The intensity of the American assault stunned Aguinaldo and his generals. Filipino morale had been soaring after the string of victories over demoralized Spanish forces – as well as the failure of U.S. forces to respond to numerous provocations. Five-hundred pound shells from Dewey’s guns crashed into the Filipino trenches. Unlike the Spaniards, the Americans were excellent shots, were aggressive, and moved fast. Aguinaldo sent envoys to Otis offering a truce and the creation of a neutral buffer between the two armies, to be followed by peace talks, but Otis simply replied: “The fighting, having once begun, must go on to the grim end.”
Aguinaldo was quickly demonized by Americans. Secretary of War Elihu Root called him “an assassin” and “a Chinese half-breed.” Frank Millet wrote in Harper’s Weekly that “he has the keen cunning of the Chinaman, and the personal vanity and light mental caliber of the Filipino.” The New York Times declared that Aguinaldo was nothing but “a vain popinjay, wicked liar, and a perfectly incapable leader” whose men were “dupes, a foolish incredulous mob,” and that the “mischievous influence of this tricky little man must be broken.” Even Admiral Dewey, who had previously spoken fondly of the young Filipino, told anyone who would listen that Aguinaldo was only interested in “revenge, plunder, and pillage.”

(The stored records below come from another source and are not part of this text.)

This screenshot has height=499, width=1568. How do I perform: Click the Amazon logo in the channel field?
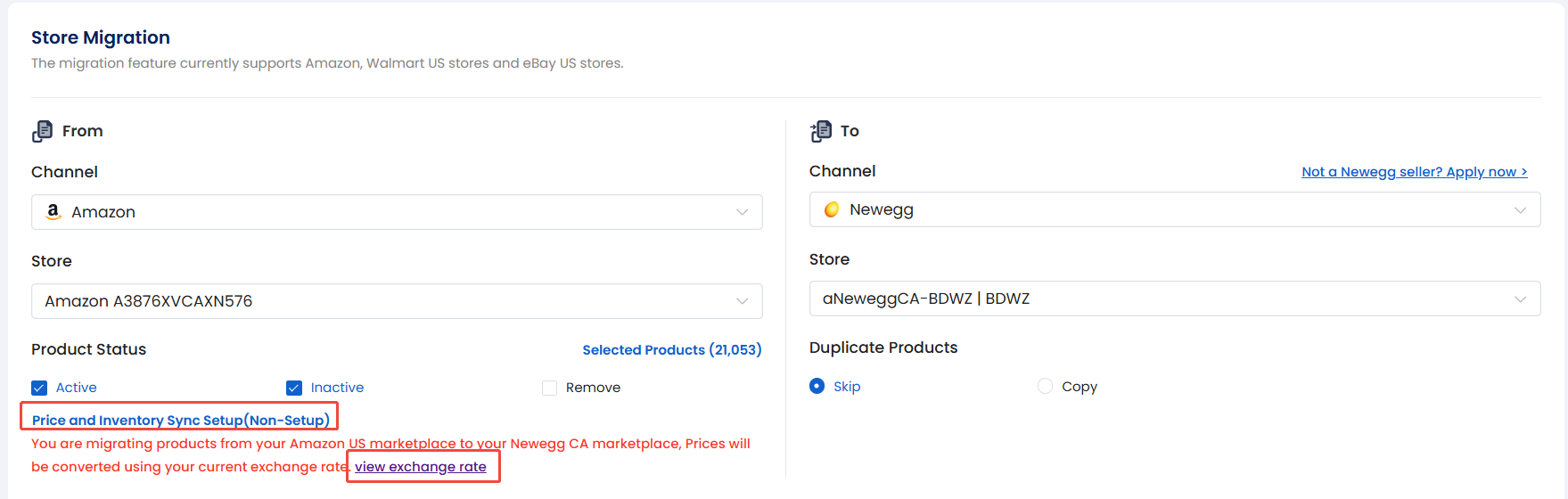pos(53,212)
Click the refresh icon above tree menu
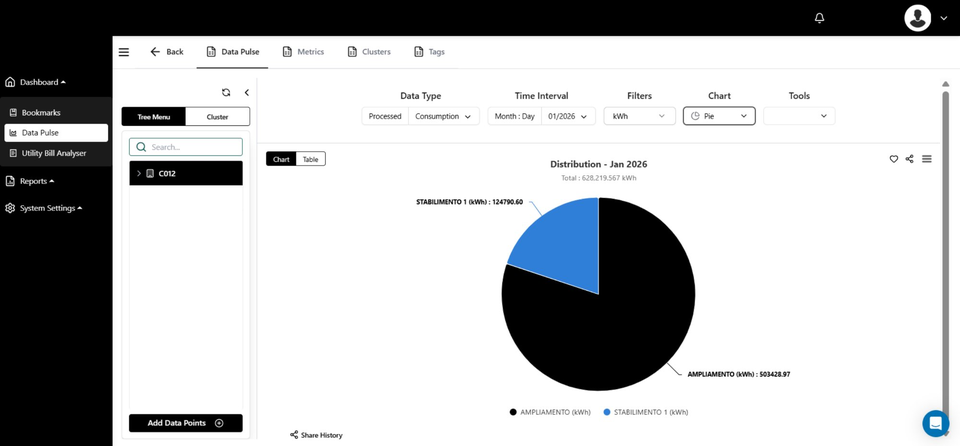The image size is (960, 446). point(226,92)
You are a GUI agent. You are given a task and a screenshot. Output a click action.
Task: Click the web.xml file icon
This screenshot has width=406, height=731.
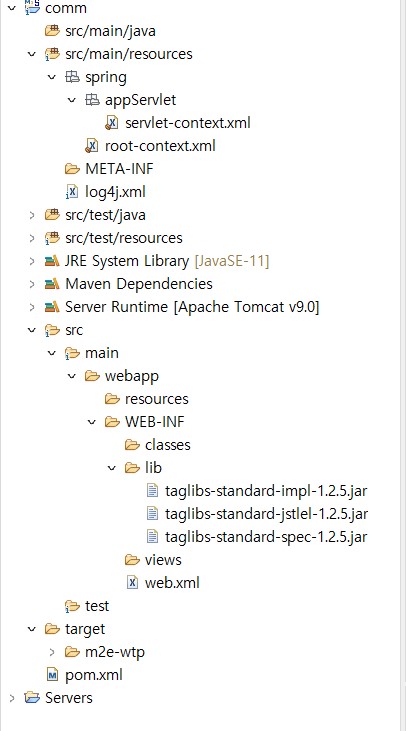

Otis, whom one historian has aptly described as “the Philippine war’s answer to George McClellan, without the latter’s good looks,” was slow to pursue the battered Filipino forces, and allowed a month to pass before resuming the offensive. It wouldn't be until late March that he ordered Major General Arthur MacArthur’s division to attack along the railway line stretching north out of the capital to capture Malolos, 20 miles up the line. Otis believed that the north held the enemy’s center of gravity -- its army, its capital, and its commander-in-chief, Aguinaldo -- and was sure that the capture of this trinity would break the opposition.